Medications. The holiday season coincides with cold and flu season. Medications (over-the-counter and prescription) often resemble candy. As an example, small red decongestant pills look like edible red dot candies used for holiday food decorations.

Alcoholic beverages. Alcoholic-based drinks, such as vodka and cranberry juice, can often be mistaken for juice by a child.

Lamp oil and incense/reed diffusers. To a child, these liquids can look like a drink. In addition, they are often made to smell like foods, such as vanilla, spice, gingerbread and cinnamon.

Bubble lights. These holiday lights can contain methylene chloride or alcohol, which if ingested can be harmful. Vintage ornaments often contain lead or other heavy metals and are also harmful if swallowed.

Super glue. Super glue packaging, often used for holiday crafts, can resemble eye drops.

Snow sprays. Although the substance that creates the faux snow is non-toxic, the propellant used to express the product from the container is toxic and harmful if ingested.

Poinsettia. While this holiday favorite is considered non-toxic, the white milky liquid from the stem can cause skin irritation.

Holly. Holly berries are toxic and ingestion of 20 berries can be fatal to a child.
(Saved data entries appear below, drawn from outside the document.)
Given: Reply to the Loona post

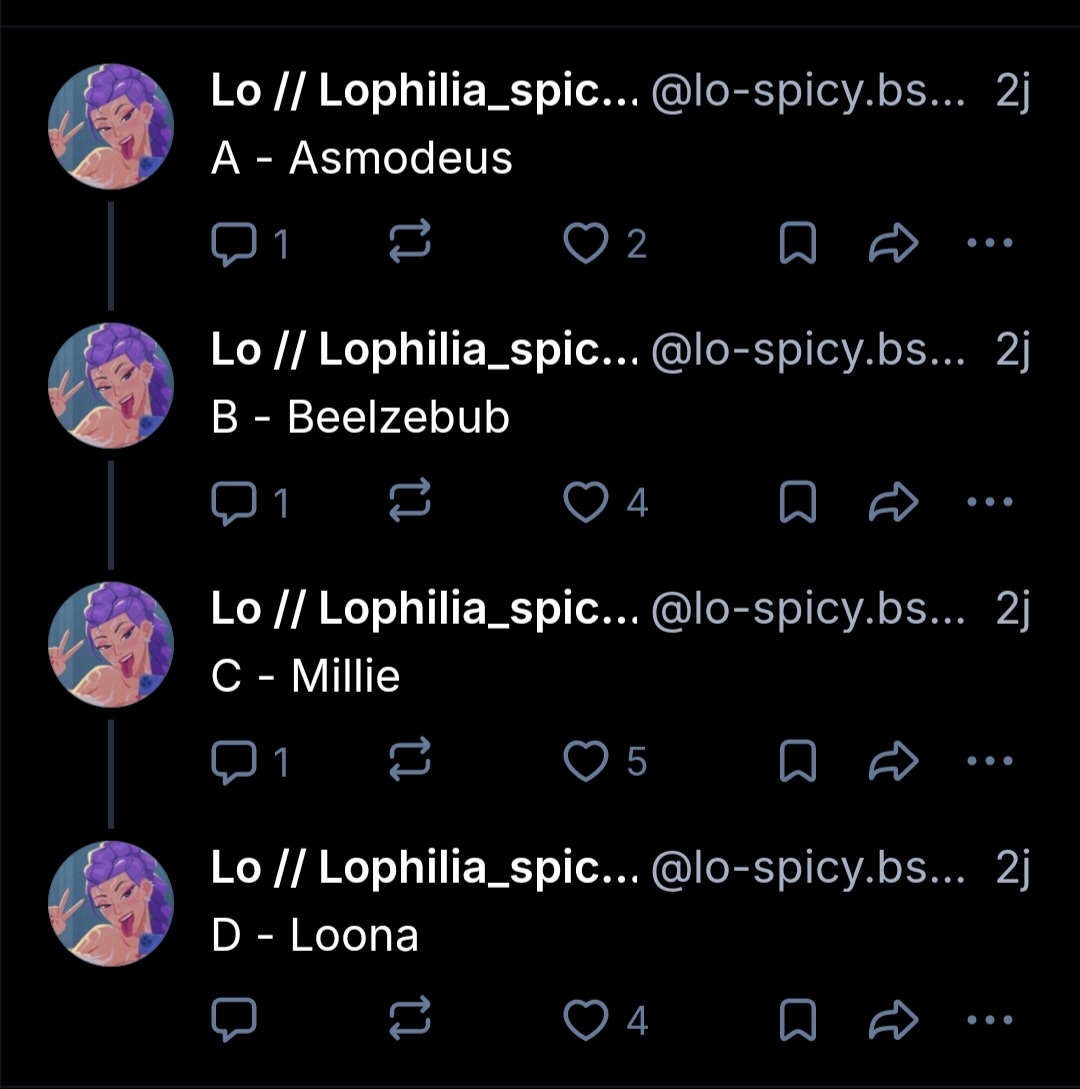Looking at the screenshot, I should [234, 1020].
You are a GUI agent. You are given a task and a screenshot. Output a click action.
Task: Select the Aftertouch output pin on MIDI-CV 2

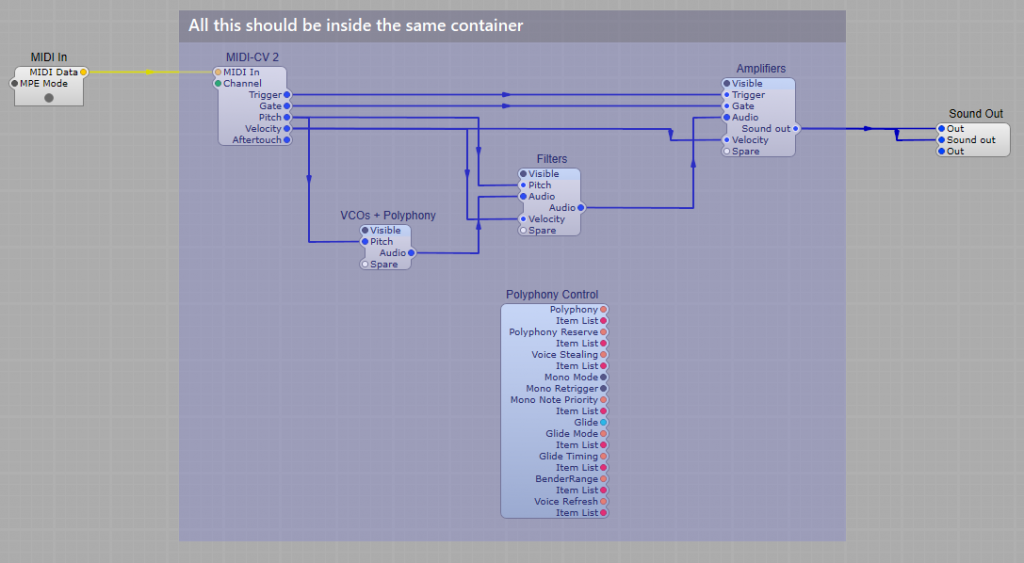click(x=287, y=140)
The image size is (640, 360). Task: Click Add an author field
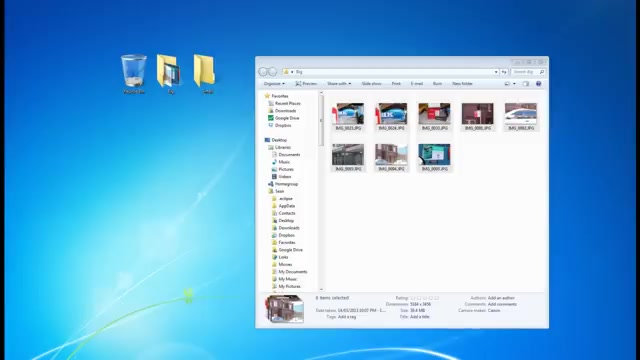pyautogui.click(x=501, y=298)
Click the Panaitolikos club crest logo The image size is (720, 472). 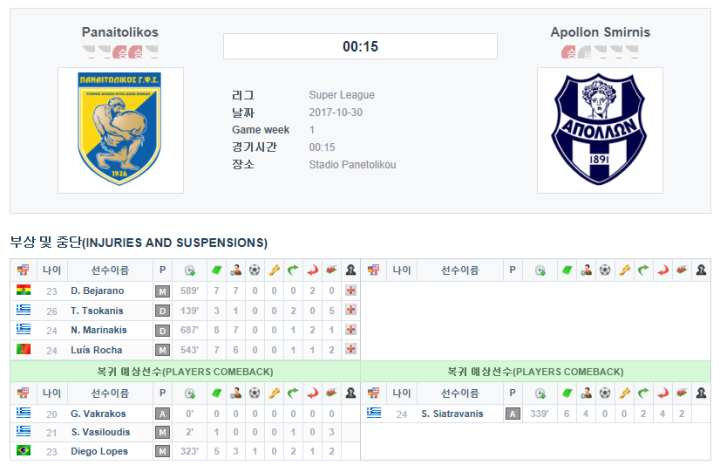[x=120, y=129]

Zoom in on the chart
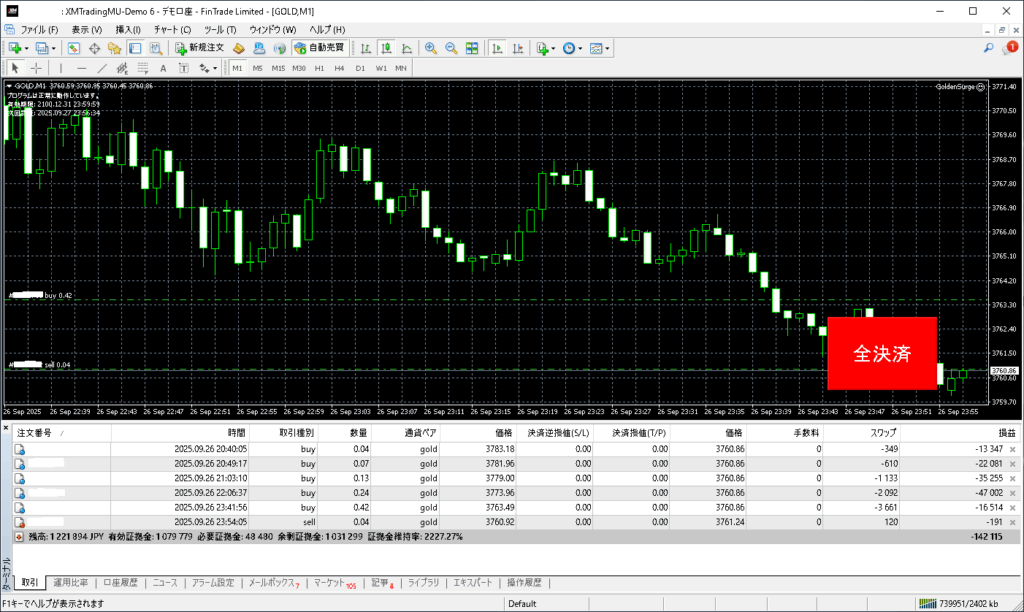pos(431,47)
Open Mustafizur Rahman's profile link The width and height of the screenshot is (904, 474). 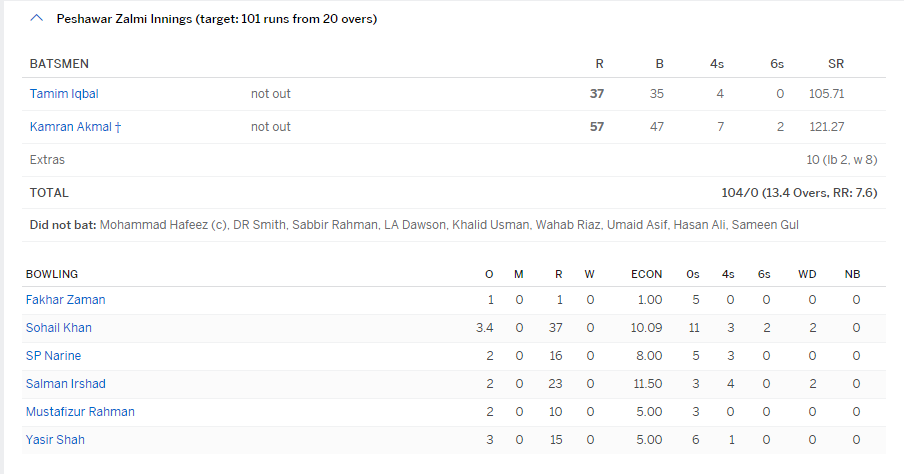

Jerusalem Cherry. All parts of this plant are toxic and can be harmful if swallowed.

Mistletoe. Sometimes called the “kiss of death,” mistletoe leaves, stem and berries are all toxic.

The Upstate New York Poison Center strongly recommends that all of the above items should be kept our of the reach of children at all times.
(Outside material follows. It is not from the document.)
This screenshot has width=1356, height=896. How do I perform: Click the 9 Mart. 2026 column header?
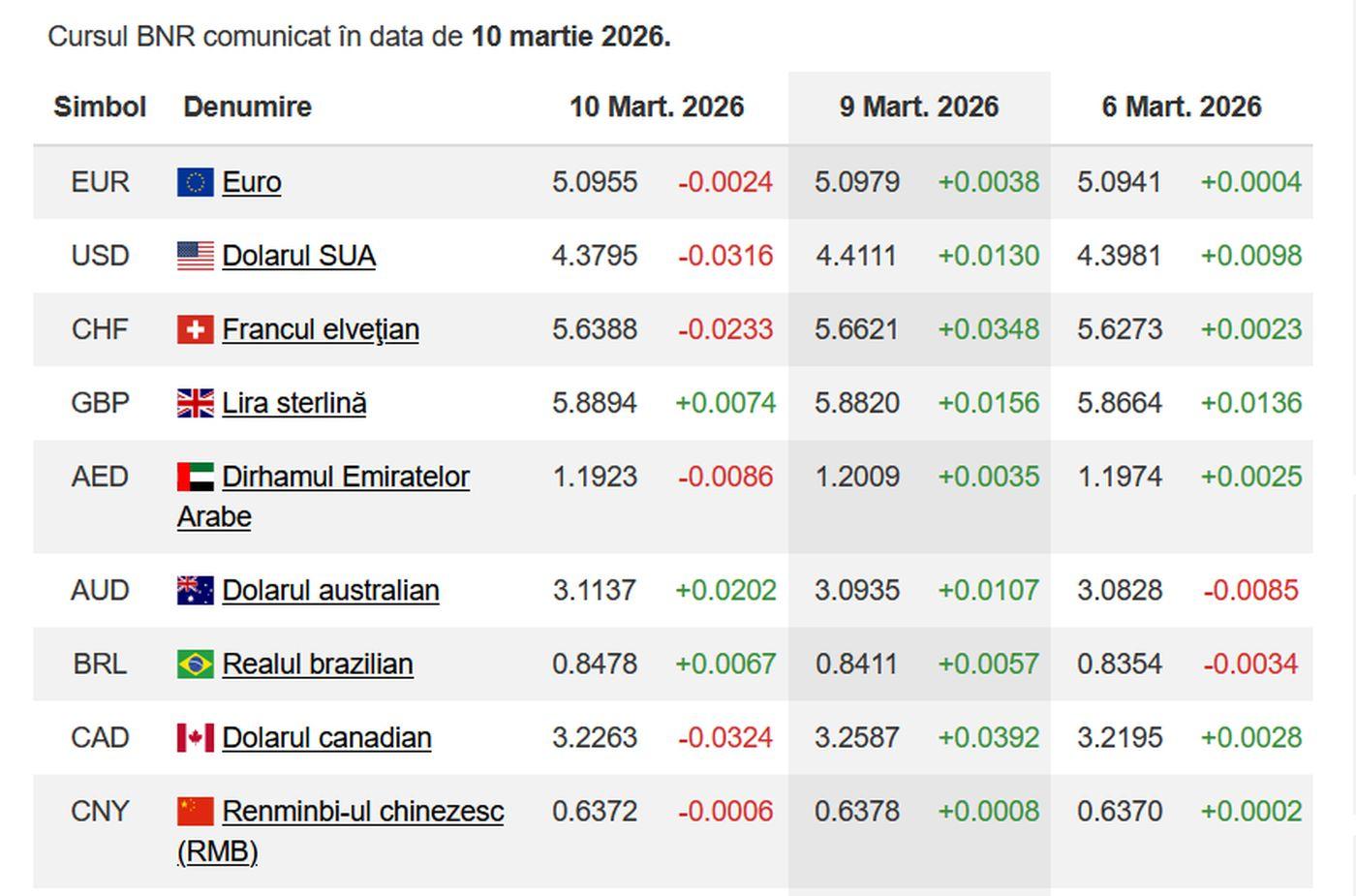(918, 107)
The Upstate New York Poison Center encourages people to program the national Poison Center helpline (1-800-222-1222) into their cellphones. The Poison Center welcomes emergency exposure calls as well as informational calls. Poison Centers give 24-hour access to toxicologists 365 days a year.

The Upstate New York Poison Center, which handles more than 85,000 calls annually, is affiliated with Upstate Medical University and is a regional certified center of the American Association of Poison Control Centers.